The response should be the lines of the data, starting at the first and ending at the one that contains "You are a GUI", copied without change.

[Opening Given records section]

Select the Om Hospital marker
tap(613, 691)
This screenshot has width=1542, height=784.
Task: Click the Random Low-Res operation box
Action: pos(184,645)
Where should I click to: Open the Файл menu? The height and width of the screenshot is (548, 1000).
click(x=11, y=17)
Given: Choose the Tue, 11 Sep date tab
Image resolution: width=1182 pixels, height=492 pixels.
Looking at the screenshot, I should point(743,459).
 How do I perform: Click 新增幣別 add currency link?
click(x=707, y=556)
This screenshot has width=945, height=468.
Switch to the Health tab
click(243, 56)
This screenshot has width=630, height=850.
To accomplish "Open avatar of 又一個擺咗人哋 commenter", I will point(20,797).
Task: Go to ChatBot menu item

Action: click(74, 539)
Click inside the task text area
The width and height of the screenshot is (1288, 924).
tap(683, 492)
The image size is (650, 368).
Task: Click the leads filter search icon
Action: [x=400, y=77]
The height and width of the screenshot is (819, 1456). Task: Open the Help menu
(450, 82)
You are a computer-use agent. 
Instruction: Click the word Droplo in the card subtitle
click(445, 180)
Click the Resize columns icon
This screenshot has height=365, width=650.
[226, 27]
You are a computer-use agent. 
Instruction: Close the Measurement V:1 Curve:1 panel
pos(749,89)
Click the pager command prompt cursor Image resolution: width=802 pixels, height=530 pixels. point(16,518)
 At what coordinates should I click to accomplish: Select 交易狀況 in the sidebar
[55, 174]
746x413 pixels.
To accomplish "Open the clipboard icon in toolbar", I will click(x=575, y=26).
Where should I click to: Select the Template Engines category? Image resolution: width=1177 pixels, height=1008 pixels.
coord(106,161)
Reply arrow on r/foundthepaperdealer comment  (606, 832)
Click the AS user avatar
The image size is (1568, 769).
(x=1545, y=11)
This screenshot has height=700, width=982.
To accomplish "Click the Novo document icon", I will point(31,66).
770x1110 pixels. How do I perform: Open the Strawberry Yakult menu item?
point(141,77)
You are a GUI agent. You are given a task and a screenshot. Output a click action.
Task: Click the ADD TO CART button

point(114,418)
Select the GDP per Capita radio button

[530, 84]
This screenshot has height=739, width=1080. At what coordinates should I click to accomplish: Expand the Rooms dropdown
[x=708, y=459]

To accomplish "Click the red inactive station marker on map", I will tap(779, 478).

[Closing Given records section]

→ Answer to this exercise
Select the Om Hospital marker
tap(613, 691)
This screenshot has width=1542, height=784.
Task: Click the Random Low-Res operation box
Action: pos(184,645)
Where should I click to: Open the Файл menu? The height and width of the screenshot is (548, 1000).
click(x=11, y=17)
Given: Choose the Tue, 11 Sep date tab
Image resolution: width=1182 pixels, height=492 pixels.
Looking at the screenshot, I should point(743,459).
 How do I perform: Click 新增幣別 add currency link?
click(x=707, y=556)
This screenshot has width=945, height=468.
Switch to the Health tab
click(243, 56)
This screenshot has width=630, height=850.
To accomplish "Open avatar of 又一個擺咗人哋 commenter", I will point(20,797).
Task: Go to ChatBot menu item

Action: click(74, 539)
Click inside the task text area
The width and height of the screenshot is (1288, 924).
tap(683, 492)
The image size is (650, 368).
Task: Click the leads filter search icon
Action: [x=400, y=77]
The height and width of the screenshot is (819, 1456). Task: Open the Help menu
(450, 82)
You are a computer-use agent. 
Instruction: Click the word Droplo in the card subtitle
click(445, 180)
Click the Resize columns icon
This screenshot has height=365, width=650.
[226, 27]
You are a computer-use agent. 
Instruction: Close the Measurement V:1 Curve:1 panel
pos(749,89)
Click the pager command prompt cursor Image resolution: width=802 pixels, height=530 pixels. point(16,518)
 At what coordinates should I click to accomplish: Select 交易狀況 in the sidebar
[55, 174]
746x413 pixels.
To accomplish "Open the clipboard icon in toolbar", I will click(x=575, y=26).
Where should I click to: Select the Template Engines category? Image resolution: width=1177 pixels, height=1008 pixels.
coord(106,161)
Reply arrow on r/foundthepaperdealer comment  (606, 832)
Click the AS user avatar
The image size is (1568, 769).
(x=1545, y=11)
This screenshot has height=700, width=982.
To accomplish "Click the Novo document icon", I will point(31,66).
770x1110 pixels. How do I perform: Open the Strawberry Yakult menu item?
point(141,77)
You are a GUI agent. You are given a task and a screenshot. Output a click action.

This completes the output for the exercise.